Procurement activities are also often split into two distinct categories, direct and indirect spend. Direct spend refers to the production-related procurement that encompasses all items that are part of finished products, such as raw materials, components and parts. Direct procurement, which is the focus in supply chain management, directly affects the production process of manufacturing firms. In contrast, indirect procurement concerns non-production-related acquisition: obtaining "operating resources" which a company purchases to enable its operations. Indirect procurement comprises a wide variety of goods and services, from standardized items like office supplies and machine lubricants to complex and costly products and services like heavy equipment, consulting services, and outsourcing services.

Topics

Procurement vs. sourcing vs. acquisition
Procurement is one component of the broader concept of sourcing and acquisition. Typically procurement is viewed as more tactical in nature (the process of physically buying a product or service) and sourcing and acquisition are viewed as more strategic and encompassing.

The Institute for Supply Management (ISM) defines strategic sourcing as the process of identifying sources that could provide needed products or services for the acquiring organization. The term procurement is used to reflect the entire purchasing process or cycle, and not just the tactical components. ISM defines procurement as an organizational function that includes specification development, value analysis, supplier market research, negotiation, buying activities, contract administration, inventory control, traffic, receiving and stores. Purchasing refers to the major function of an organization that is responsible for acquisition of required materials, services and equipment.

The United States Defense Acquisition University (DAU) defines procurement as the act of buying goods and services for the government.
DAU defines acquisition as the conceptualization, initiation, design, development, test, contracting, production, deployment, Logistics Support (LS), modification, and disposal of weapons and other systems, supplies, or services (including construction) to satisfy Department of Defense needs, intended for use in or in support of military missions.

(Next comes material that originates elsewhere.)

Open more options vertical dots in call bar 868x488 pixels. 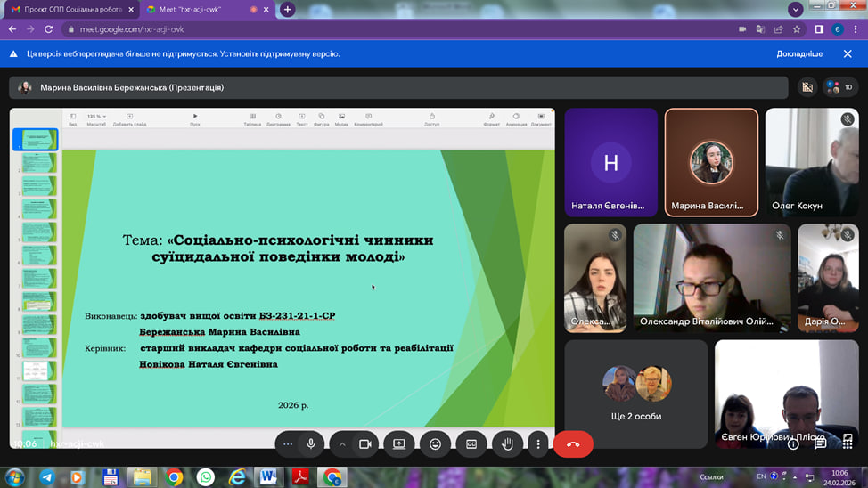pyautogui.click(x=537, y=443)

There is also an important distinction between the terms "procurement" and "purchasing"; the clear distinction between the two is often lost amidst the ambiguities of international English. As a broad definition, "procurement" is the overarching function that describes the activities and processes to acquire goods and services. Importantly, and distinct from "purchasing", it involves the activities involved in establishing fundamental requirements, sourcing activities such as market research and vendor evaluation and negotiation of contracts. It can also include the purchasing activities required to order and receive goods.

Acquisition and sourcing are therefore much wider concepts than procurement.

Multiple sourcing business models and acquisition models exist.

Acquisition processes
A linear acquisition process used in industry and defense is shown in the next figure, in this case relating to acquisition in the technology field. The process is defined by a series of phases during which technology is defined and matured into viable concepts, which are subsequently developed and readied for production, after which the systems produced are supported in the field.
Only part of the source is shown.